For having by purity brought into closest relationship with the Father of our nature that new man which is created after God, in Whom dwelt all the fullness of the Godhead bodily, He drew with Him into the same grace all the nature that partakes of His body and is akin to Him. And these glad tidings He proclaims through the woman, not to those disciples only, but also to all who up to the present day become disciples of the Word,— the tidings, namely, that man is no longer outlawed, nor cast out of the kingdom of God, but is once more a son, once more in the station assigned to him by his God, inasmuch as along with the first-fruits of humanity the lump also is hallowed. “For behold,” He says, “I and the children whom God has given Me.”

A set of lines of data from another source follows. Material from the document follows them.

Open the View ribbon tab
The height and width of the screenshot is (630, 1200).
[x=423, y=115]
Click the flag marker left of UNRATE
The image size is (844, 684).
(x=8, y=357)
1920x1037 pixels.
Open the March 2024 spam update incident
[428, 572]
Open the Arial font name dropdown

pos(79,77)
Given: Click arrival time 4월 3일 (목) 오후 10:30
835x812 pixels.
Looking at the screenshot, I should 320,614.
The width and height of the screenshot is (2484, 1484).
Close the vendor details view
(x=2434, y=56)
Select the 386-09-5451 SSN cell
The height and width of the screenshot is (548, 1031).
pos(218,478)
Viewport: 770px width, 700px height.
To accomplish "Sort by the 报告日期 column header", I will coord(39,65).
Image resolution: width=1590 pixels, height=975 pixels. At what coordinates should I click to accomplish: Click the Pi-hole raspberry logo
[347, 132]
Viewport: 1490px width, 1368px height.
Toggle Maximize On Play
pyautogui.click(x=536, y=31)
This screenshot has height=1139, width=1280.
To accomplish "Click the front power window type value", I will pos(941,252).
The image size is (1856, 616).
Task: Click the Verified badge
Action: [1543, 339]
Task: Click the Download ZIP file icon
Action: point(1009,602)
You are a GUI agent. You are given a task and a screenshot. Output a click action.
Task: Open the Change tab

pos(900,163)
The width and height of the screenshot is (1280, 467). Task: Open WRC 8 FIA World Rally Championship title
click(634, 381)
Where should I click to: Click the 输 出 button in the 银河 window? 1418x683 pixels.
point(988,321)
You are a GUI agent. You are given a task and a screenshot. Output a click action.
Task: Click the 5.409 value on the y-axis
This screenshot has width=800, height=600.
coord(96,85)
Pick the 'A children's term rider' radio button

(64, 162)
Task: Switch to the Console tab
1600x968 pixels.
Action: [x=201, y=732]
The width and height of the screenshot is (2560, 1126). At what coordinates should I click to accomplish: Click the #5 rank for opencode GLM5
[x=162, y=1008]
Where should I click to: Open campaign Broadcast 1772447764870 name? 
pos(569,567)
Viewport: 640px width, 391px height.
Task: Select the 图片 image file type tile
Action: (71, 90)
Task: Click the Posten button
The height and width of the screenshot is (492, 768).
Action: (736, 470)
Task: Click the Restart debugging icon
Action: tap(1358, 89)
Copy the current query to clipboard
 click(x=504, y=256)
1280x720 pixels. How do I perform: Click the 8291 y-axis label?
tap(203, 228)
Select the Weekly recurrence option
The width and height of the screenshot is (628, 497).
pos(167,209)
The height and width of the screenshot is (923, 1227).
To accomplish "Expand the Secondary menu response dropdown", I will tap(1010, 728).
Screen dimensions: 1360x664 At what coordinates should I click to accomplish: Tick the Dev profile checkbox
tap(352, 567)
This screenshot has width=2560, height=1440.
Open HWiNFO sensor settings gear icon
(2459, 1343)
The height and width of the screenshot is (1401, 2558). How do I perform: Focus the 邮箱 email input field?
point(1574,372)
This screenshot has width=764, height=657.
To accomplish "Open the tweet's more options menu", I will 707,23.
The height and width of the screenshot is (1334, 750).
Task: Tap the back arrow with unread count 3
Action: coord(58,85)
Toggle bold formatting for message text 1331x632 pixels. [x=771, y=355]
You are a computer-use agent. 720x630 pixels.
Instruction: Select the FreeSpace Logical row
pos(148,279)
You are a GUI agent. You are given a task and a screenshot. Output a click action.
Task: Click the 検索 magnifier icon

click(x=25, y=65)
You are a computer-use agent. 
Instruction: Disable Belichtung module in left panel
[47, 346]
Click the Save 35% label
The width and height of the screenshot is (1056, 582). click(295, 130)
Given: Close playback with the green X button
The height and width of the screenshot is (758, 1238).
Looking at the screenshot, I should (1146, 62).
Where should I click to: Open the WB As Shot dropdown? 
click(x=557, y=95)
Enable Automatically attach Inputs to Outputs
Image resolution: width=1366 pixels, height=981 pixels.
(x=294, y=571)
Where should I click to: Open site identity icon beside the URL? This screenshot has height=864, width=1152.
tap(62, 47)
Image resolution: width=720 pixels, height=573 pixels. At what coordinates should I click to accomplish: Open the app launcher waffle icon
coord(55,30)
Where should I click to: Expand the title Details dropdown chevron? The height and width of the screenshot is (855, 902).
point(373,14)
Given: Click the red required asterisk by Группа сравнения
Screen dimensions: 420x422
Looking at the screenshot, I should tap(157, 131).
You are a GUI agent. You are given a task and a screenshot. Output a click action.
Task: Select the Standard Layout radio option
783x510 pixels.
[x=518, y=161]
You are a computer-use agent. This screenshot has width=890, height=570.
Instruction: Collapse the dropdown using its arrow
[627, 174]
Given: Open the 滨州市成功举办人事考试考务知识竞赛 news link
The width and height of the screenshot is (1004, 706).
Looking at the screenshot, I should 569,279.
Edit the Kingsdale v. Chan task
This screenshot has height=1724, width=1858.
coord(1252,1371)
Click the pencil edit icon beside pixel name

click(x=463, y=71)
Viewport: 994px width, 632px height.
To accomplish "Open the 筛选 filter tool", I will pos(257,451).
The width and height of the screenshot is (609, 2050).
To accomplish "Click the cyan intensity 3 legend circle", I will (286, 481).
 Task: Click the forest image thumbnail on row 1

He Who for our sakes was partaker of flesh and blood has recovered you, and brought you back to the place whence ye strayed away, becoming mere flesh and blood by sin. And so He from Whom we were formerly alienated by our revolt has become our Father and our God. Accordingly in the passage cited above the Lord brings the glad tidings of this benefit. And the words are not a proof of the degradation of the Son, but the glad tidings of our reconciliation to God. For that which has taken place in Christ's Humanity is a common boon bestowed on mankind generally.
For as when we see in Him the weight of the body, which naturally gravitates to earth, ascending through the air into the heavens, we believe according to the words of the Apostle, that we also “shall be caught up in the clouds to meet the Lord in the air,” even so, when we hear that the true God and Father has become the God and Father of our First-fruits, we no longer doubt that the same God has become our God and Father too, inasmuch as we have learned that we shall come to the same place whither Christ has entered for us as our forerunner. And the fact too that this grace was revealed by means of a woman, itself agrees with the interpretation which we have given.
For since, as the Apostle tells us, “the woman, being deceived, was in the transgression,” and was by her disobedience foremost in the revolt from God, for this cause she is the first witness of the resurrection, that she might retrieve by her faith in the resurrection the overthrow caused by her disobedience, and that as, by making herself at the beginning a minister and advocate to her husband of the counsels of the serpent, she brought into human life the beginning of evil, and its train of consequences, so, by ministering to His disciples the words of Him Who slew the rebel dragon, she might become to men the guide to faith, whereby with good reason the first proclamation of death is annulled.
It is likely, indeed, that by more diligent students a more profitable explanation of the text may be discovered. But even though none such should be found, I think that every devout reader will agree that the one advanced by our opponents is futile, after comparing it with that which we have brought forward. For the one has been fabricated to destroy the glory of the Only-begotten, and nothing more: but the other includes in its scope the aim of the dispensation concerning man. For it has been shown that it was not the intangible, immutable, and invisible God, but the moving, visible, and tangible nature which is proper to humanity, that gave command to Mary to minister the word to His disciples.